Cour de cassation, civile, Chambre sociale, 1 juin 2022, 20-19.957, Publié au bulletin

  • Un salarié est convoqué à un entretien préalable le 16 juin 2017 et son licenciement pour motif économique lui est notifié le 14 juillet suivant. L’employeur, entreprise de plus de 300 salariés, motive ce licenciement par des difficultés économiques caractérisées par une baisse du chiffre d’affaires sur l’exercice 2016, en recul de 22.835 millions d’euros par rapport à l’exercice 2015.
  • Le salarié conteste son licenciement et fait notamment valoir que, dès lors que le chiffre d’affaires de l’entreprise avait augmenté de 0,50% sur le premier trimestre 2017, l’employeur ne justifiait pas de la baisse de son chiffre d’affaires sur 4 trimestres consécutifs, conformément à ce qu’impose l’article L. 1233-3 du code du travail pour les entreprises de plus de 300 salariés. La cour d’appel rejette cet argument et déboute le salarié.
  • Au contraire, la Cour de cassation va valider l’argument du salarié et casser l’arrêt d’appel :
  • Elle rappelle que, selon l’article L. 1233-3 du Code du travail, les difficultés économiques motivant un licenciement économique peuvent être caractérisées par une baisse significative des commandes ou du chiffre d’affaires ; elle rappelle également que, toujours selon ce texte, cette baisse doit être appréciée en comparaison avec la même période de l’année précédente, et en outre, que cette baisse doit être au moins égale à quatre trimestres consécutifs pour une entreprise de 300 salariés ou plus.
  • Elle rappelle ensuite que selon une Jurisprudence constante, le juge doit se placer à la date du licenciement pour apprécier le motif de celui-ci (Soc., 21 novembre 1990, pourvoi n° 87-44.940, Bull. 1990, V, n° 574 ; Soc., 26 février 1992, pourvoi n° 90-41.247, Bull. 1992, V, n° 130).
  • Dès lors, elle en conclut que la baisse significative des commandes ou du chiffre d’affaires doit s’apprécier en comparant le niveau des commandes ou du chiffre d’affaires au cours de la période contemporaine à la notification du licenciement par rapport à celui de l’année précédent à la même période.
  • En l’espèce, le salarié a été convoqué le 16 juin 2017 et licencié le 14 juillet suivant.

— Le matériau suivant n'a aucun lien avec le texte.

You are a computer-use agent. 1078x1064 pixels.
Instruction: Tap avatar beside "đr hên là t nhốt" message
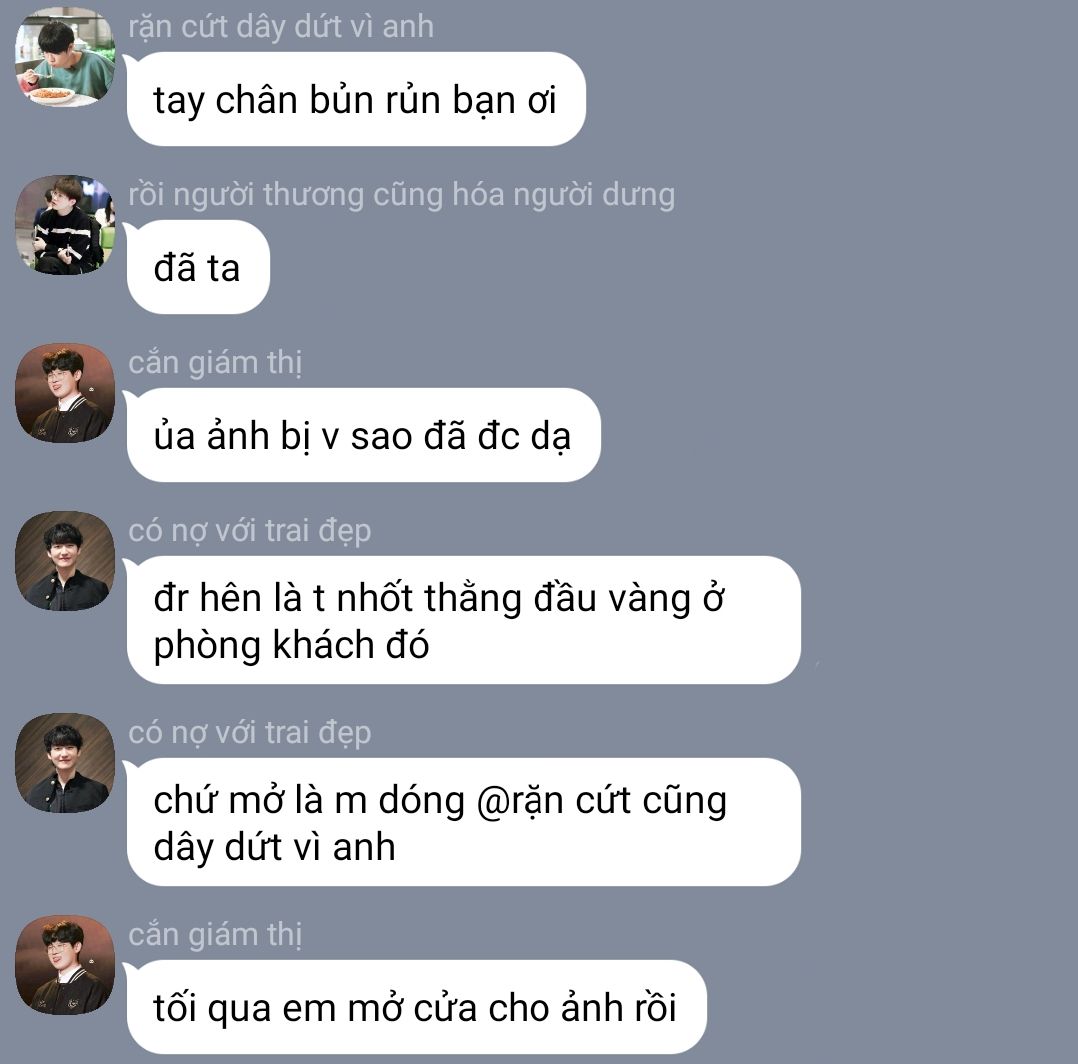point(65,561)
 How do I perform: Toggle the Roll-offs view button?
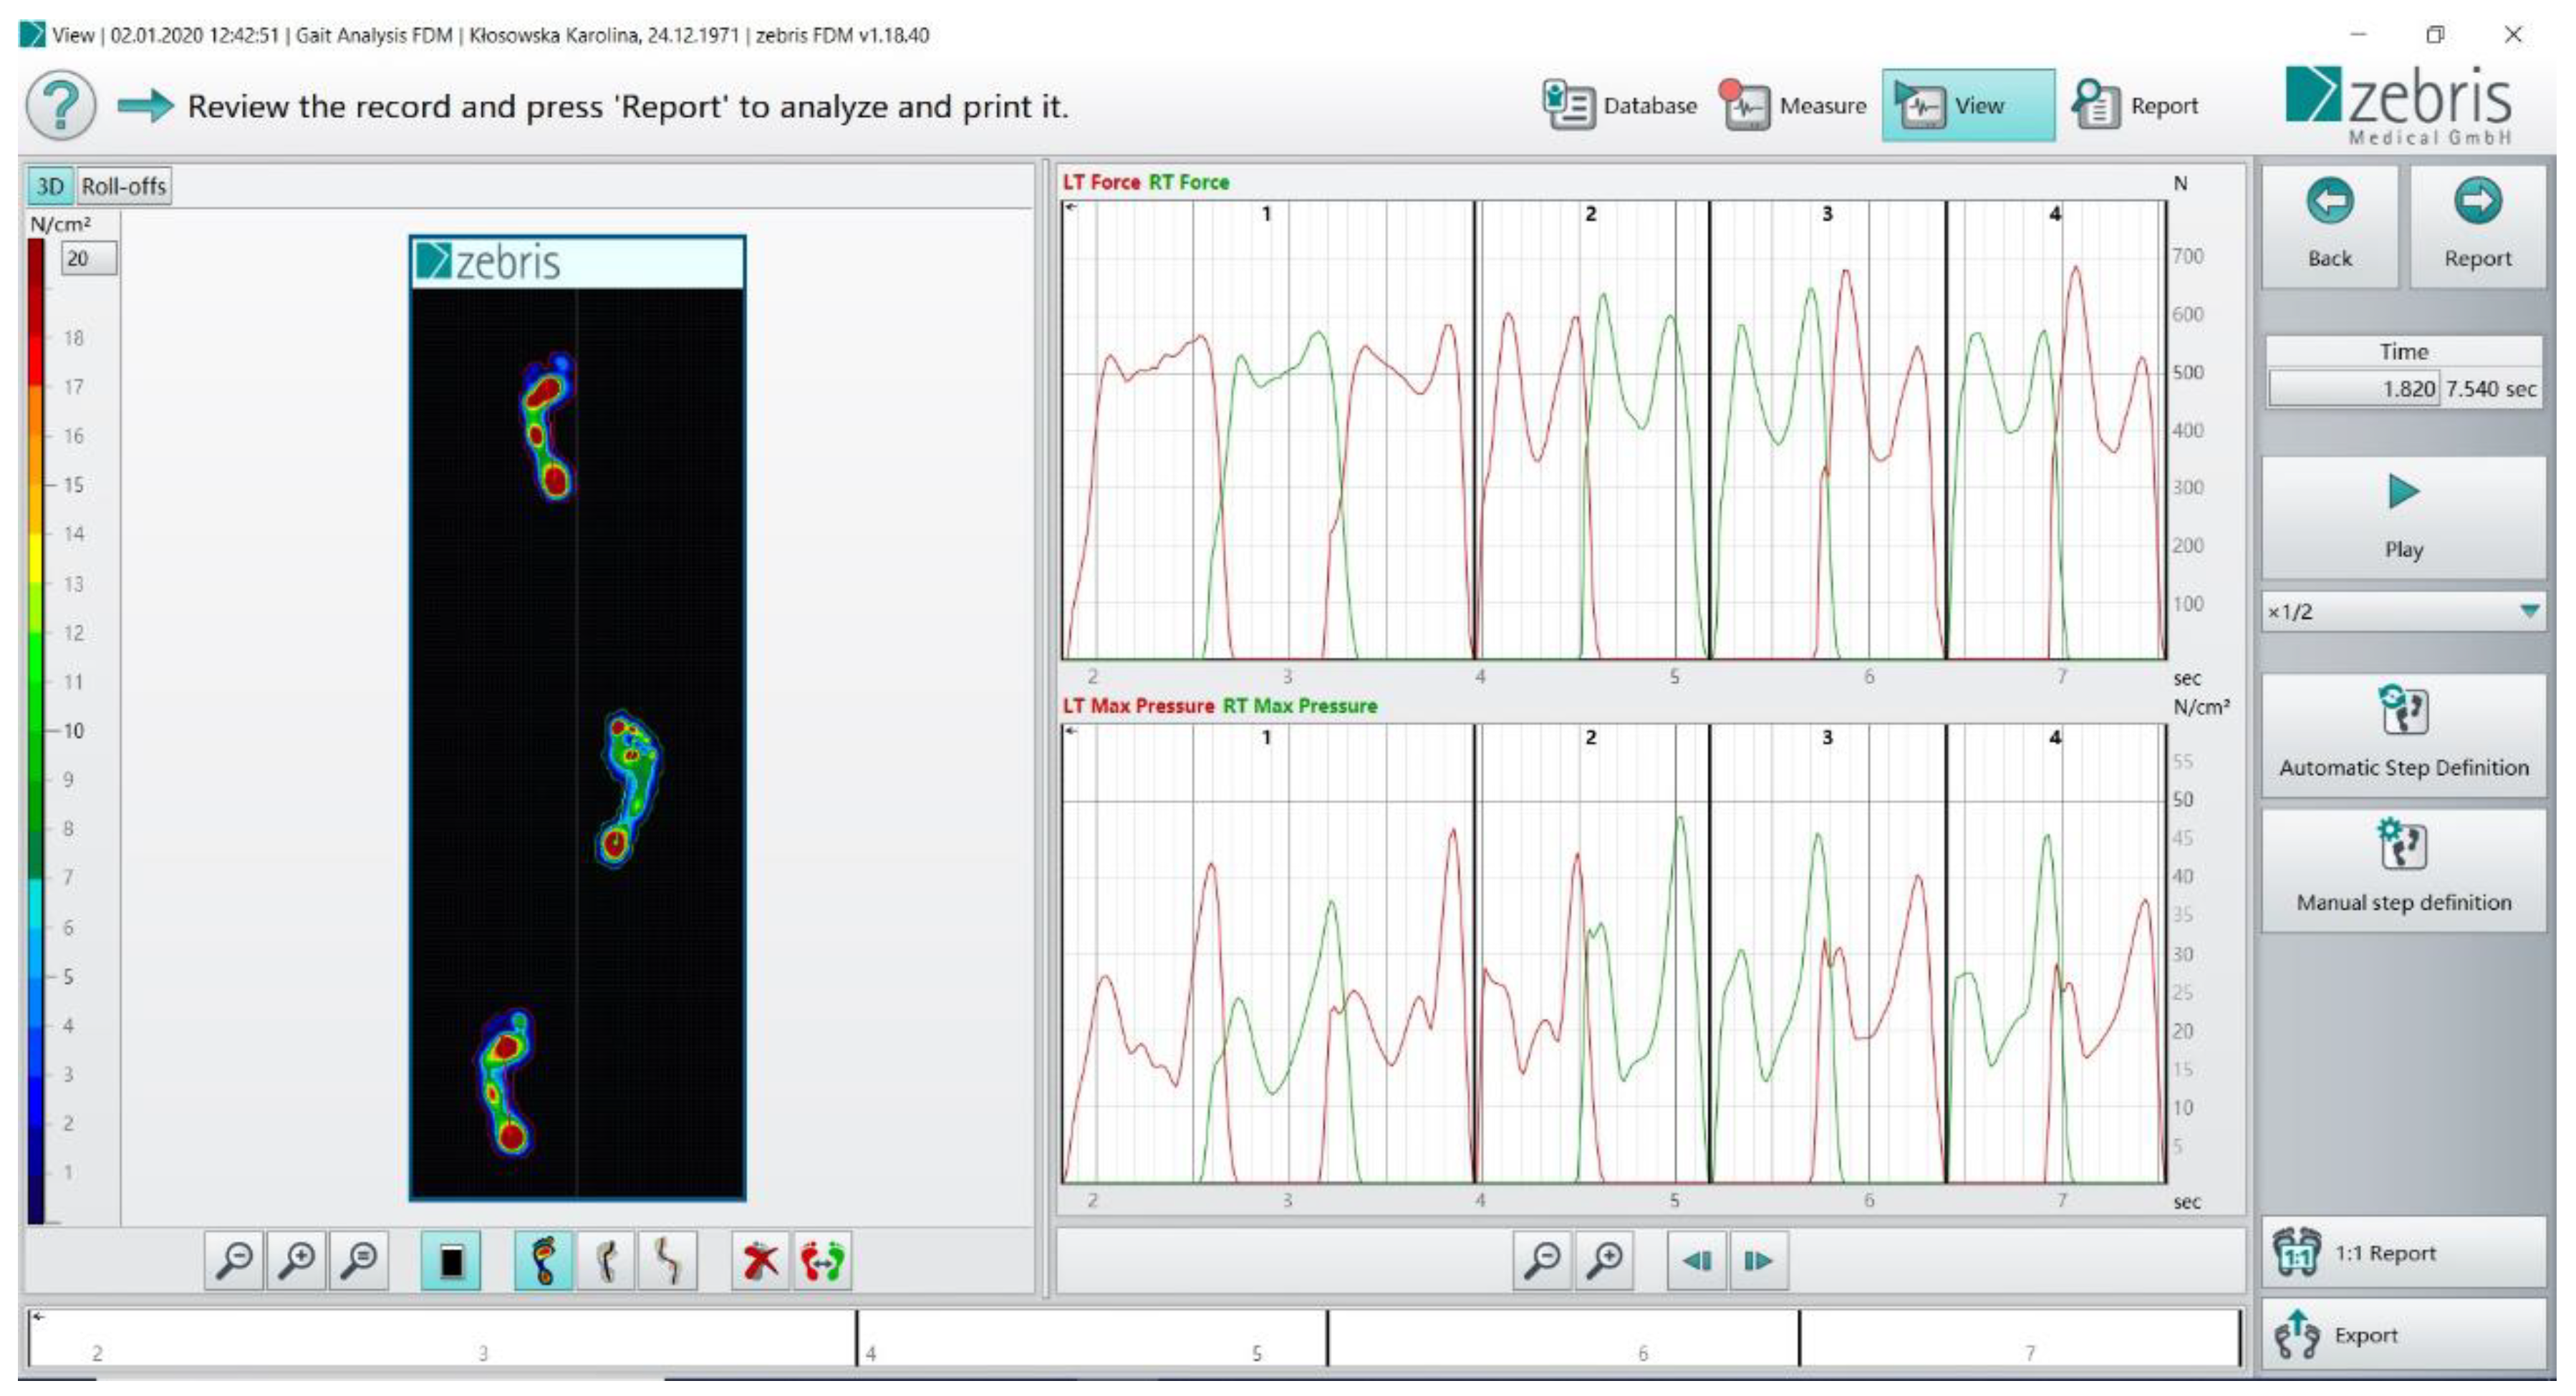(124, 186)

Le premier trimestre 2017 devait donc bien être pris en compte pour apprécier la baisse du chiffre d’affaires invoquée par l’employeur. Or, ce chiffre d’affaires connaissait justement une légère hausse de 0,50% par rapport au premier trimestre 2016, de sorte que l’employeur ne justifiait pas d’une baisse de son chiffre d’affaires sur quatre trimestres consécutifs et a fortiori, ne justifiait pas de difficultés économiques.
  • Par cette solution, la Cour de cassation précise pour la première fois que la baisse des commandes ou du chiffres d’affaires, telle que visée à l’article L. 1233-3 du code du travail, doit être appréciée en raisonnant par trimestre glissants, et non pas par année fiscale ou par année civile, en comparant donc le ou les trimestres qui précèdent directement la notification du licenciement avec le ou les trimestres de la même période de l’année précédente.